DH was there this morning early for some toilet repair on their end. Said he found them all in the bed still (8 AM) .. that's not typical .. they'd usually be up at that hour. Said they'd been up 5 x's last night .. toileting .. dog and MIL. Said his sister is worn out. I don't doubt it. Not a bit.

He said his mom, I guess he sat and talked to her momentarily before leaving for work, .. and said her words (words she always says) "I'm so ready to go .. every morning when my eyes open I ask the Lord why I'm still here, I'm so ready to go".

I asked DH again (why bother asking, I don't know) .. "what are you and your sister going to do about it all?, .. I can't do what your sister is doing with this round the clock care, neither can you, what are your plans".

Answer: "it's so sad .. it's all just so sad .. she's so ready to go .. and doesn't want to be here anymore".

That's the answer I got .. but then he had to leave for work, had only stopped back through here momentarily for something and so that was the extent of any conversation on it all.

I find it all so frustrating. So heartbreaking ..

MIL who doesn't even want to be here, staring down the barrel of having to make some life changes, drastic changes in her setting .. changes she never wanted to live long enough to see. (If they ever come to the conclusion to do so .. and that remains to be seen).

But on the other hand, so very frustrating.
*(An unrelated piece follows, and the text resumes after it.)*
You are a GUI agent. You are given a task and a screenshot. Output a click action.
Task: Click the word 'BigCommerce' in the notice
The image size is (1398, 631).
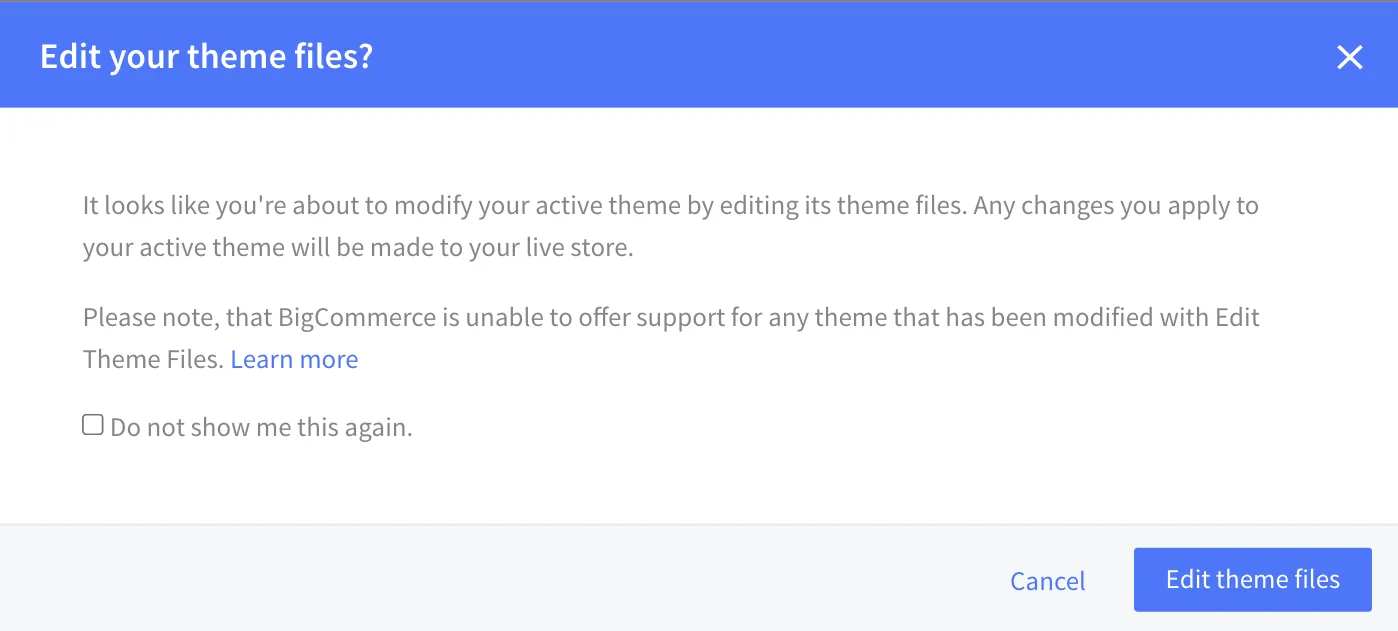click(357, 318)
She is not as bad off as some I read about here on this board. She is not absolutely bed ridden .. as some are .. she can still feed herself, by using a fork and her hand .. as some cannot .. she is better off than "some" .. she is better off in that there are those who are elderly who have no one .. their offspring far too busy and uncaring and aloof to give a rat's behind what's going on with their elderly parent.

So very frustrating from that aspect ....

I wish it could be different, for all involved. I wish, for her, that the Good Lord had seen fit to take her before her life became the situation it presently is. For whatever reason(s) that hasn't happened. And so she is staring down the barrel of a life so compromised that living alone . her most fervent wish .. is likely to be taken from her .. and changes will have to take place.

But darnit .. it could be a lot worse. And I hate saying that, because it's easy to point the finger at me, at 50 some odd years old, and say "easy for you to say .. you aren't the one having to up and leave your home and become someone's burden to deal with".

My only answer to that, .. "if I live long enough I will be staring down that barrel myself, and I can only know .. and I do know it .. I will not be the stubborn old cuss she's being causing all this anguish to those around her". And I won't.

How sad that DH has to hear that every time he's in her presence anymore, I presume SIL also hears it, but I don't know. "I don't want to be here anymore, why won't the Good Lord come get me". How sad. It makes him very sad for the whole thing .. sad that his mom has become so infirm that it's a life she doesn't want to live any longer .. but has no choice, as she's still here. Sad .. that he too will have to face making some tough choices that she won't like. Sad that her waning days on this planet are to be spent in being uprooted .. from a life she so wanted to live out in her home. Just sad.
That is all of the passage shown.